Juiz Neto de Moura tirou pulseira a homem condenado por agredir ex-mulher

Juiz Neto de Moura tirou pulseira a homem condenado por agredir ex-mulher

Juiz do Tribunal da Relação do Porto aceitou parcialmente o recurso de um condenado por violência doméstica e retirou-lhe a pulseira eletrónica. Agressor tinha rebentado o tímpano da ex-mulher com socos.

O condenado, de 53 anos, residia com a vítima, sua mulher, e o filho de ambos em São Mamede Infesta, Matosinhos. A relação vinha sendo marcada pela violência e conflitos, especialmente nos últimos cinco anos, período em que o homem ameaçava constantemente de morte a mulher e repetidamente a agredia verbal e fisicamente.

Numa ocasião, desferiu-lhe vários socos, furando-lhe um tímpano. Foi aí que a mulher se decidiu a apresentar queixa. De imediato, como medidas de coação, o agressor ficou proibido de contactar a mulher, sendo vigiado por pulseira eletrónica.

No verão do ano passado, o homem foi condenado a três anos de prisão, com pena suspensa, por violência doméstica agravada e ao pagamento de 2500 euros à vitima e a frequentar um programa de controlo de agressores. Além disso, ficou proibido de se aproximar ou contactar a ex-mulher, ficando monitorizado à distância através de pulseira eletrónica.

Esta última medida foi revertida em outubro do ano passado pelo Tribunal da Relação do Porto.
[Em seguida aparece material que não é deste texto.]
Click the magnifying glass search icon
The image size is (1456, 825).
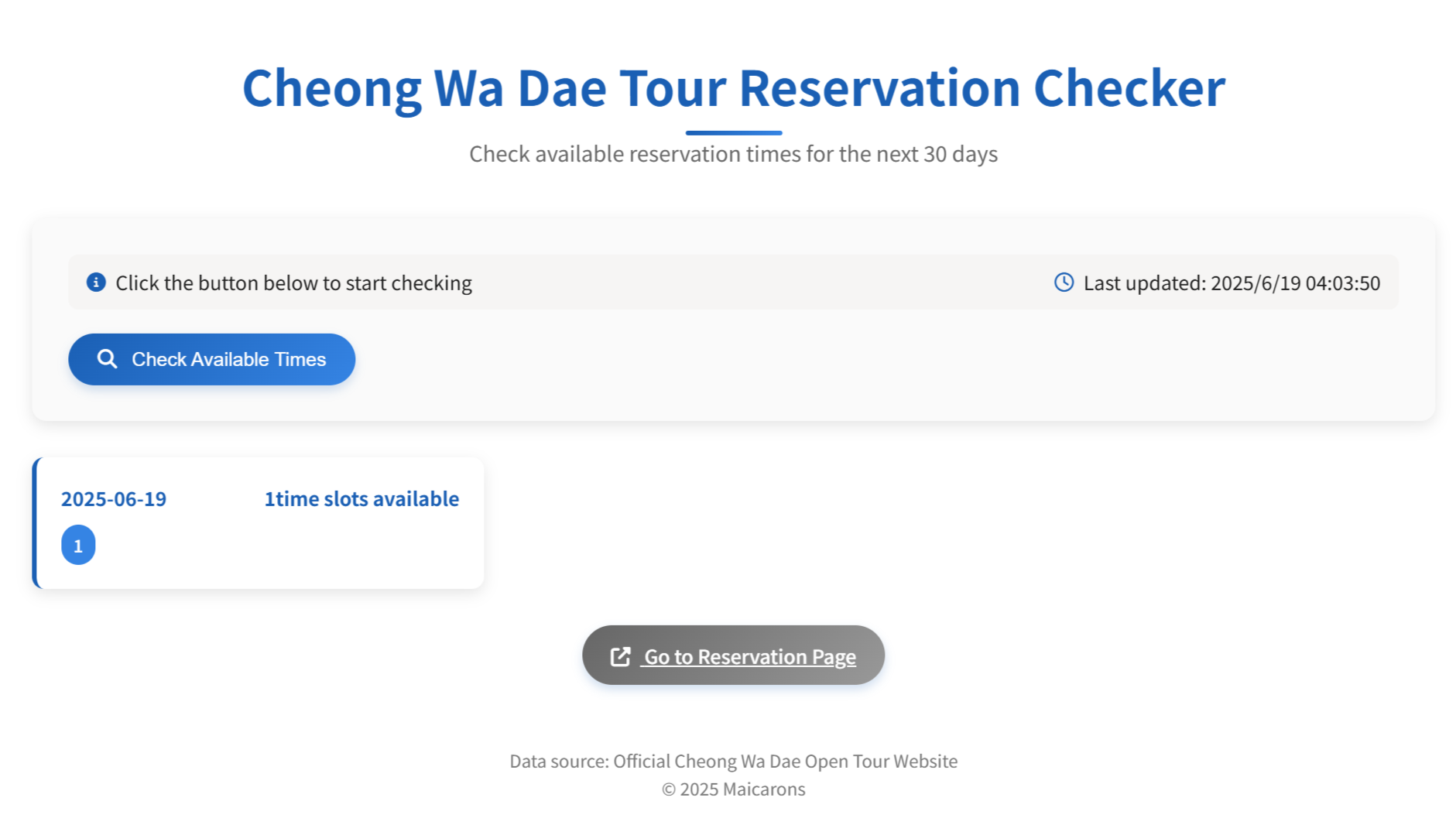tap(107, 359)
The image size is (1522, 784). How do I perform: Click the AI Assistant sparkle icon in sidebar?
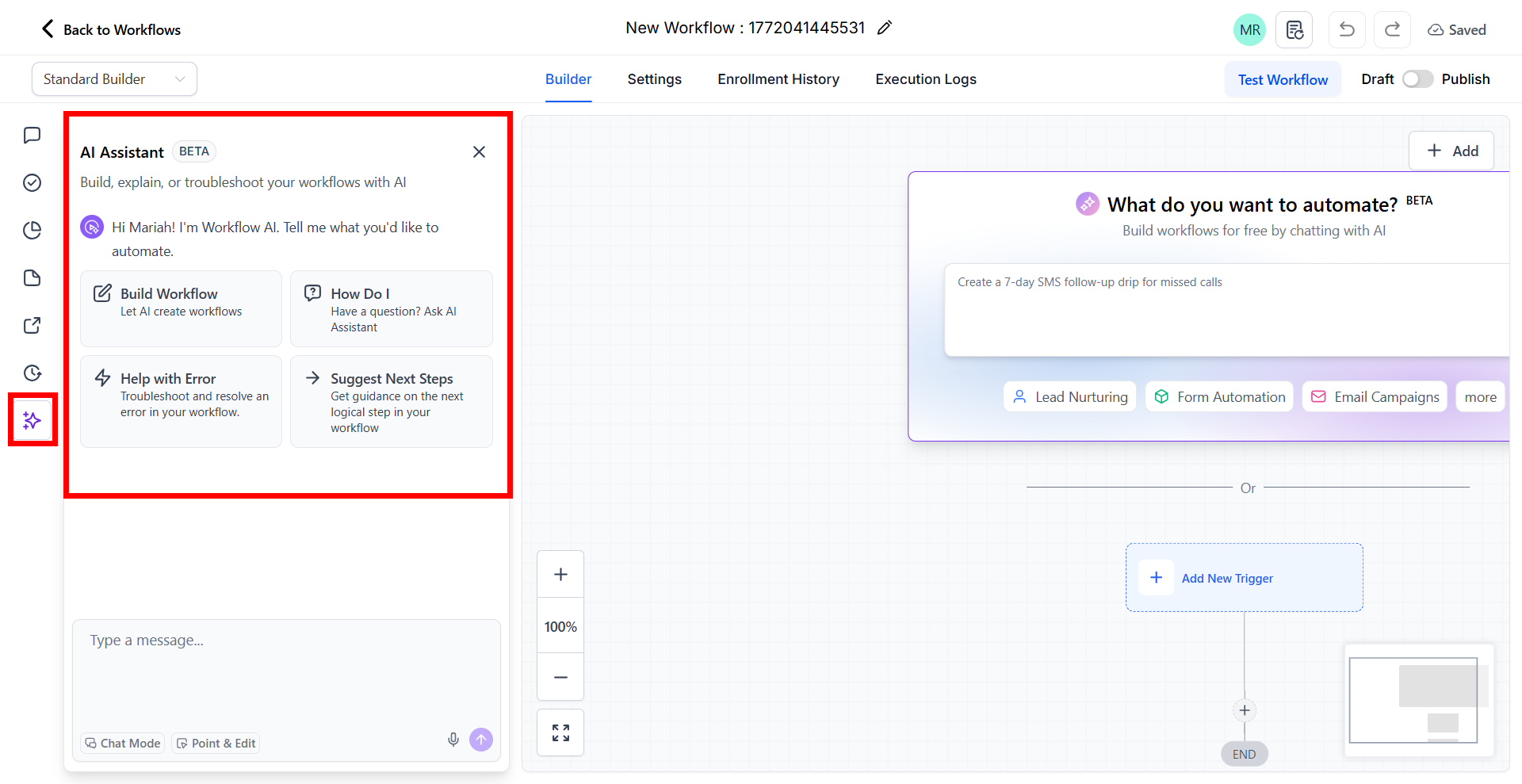[x=33, y=420]
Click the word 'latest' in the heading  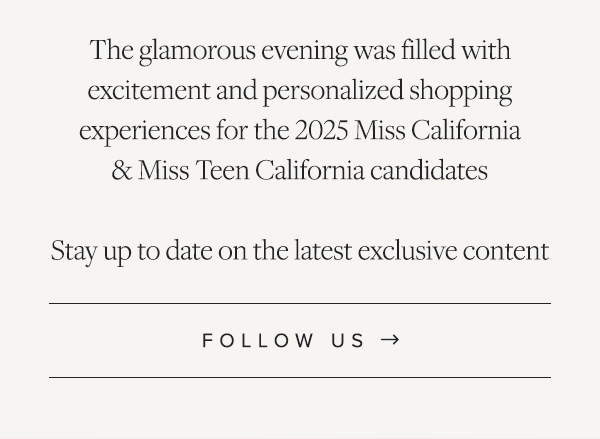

O acórdão, assinado por Neto de Moura e citado pelo jornal "Público", explica que a decisão de retirar a pulseira no facto de os juízes de primeira instância não terem pedido autorização ao condenado e não terem justificado a necessidade imprescindível da vigilância para proteger a mulher.

Segundo a lei, a aplicação da pulseira eletrónica depende da concordância do arguido a não ser que o juiz "de forma fundamentada, determine que a utilização de meios técnicos de controlo à distância é imprescindível para a proteção dos direitos da vítima". O jornal Público acrescenta que há mais decisões semelhantes à de Neto de Moura por parte de tribunais superiores.

No acórdão, o juiz lembra, após as primeiras medidas de coação, o homem nunca mais incomodou a sua ex-mulher, cumprindo a ordem de afastamento decretada.

Ao Público, Neto de Moura acrescentou que a pulseira é um instrumento de cariz intrusivo, "que afeta a liberdade e a privacidade, não só do condenado e da vítima, mas também das pessoas que com eles têm uma relação de proximidade". Por isso só deve ser aplicada com o consentimento do visado ou com uma justificação de imprescindibilidade da sua utilização. Algo que, no entender da Relação, não aconteceu com a decisão de primeira instância daí que tenham acedido ao recurso do condenado.

Recorde-se que Neto de Moura foi recentemente alvo de uma sanção de advertência registada pelo Conselho Superior da Magistratura na sequência de um acórdão em que minimizou um caso de violência doméstica por a agredida ter cometido adultério.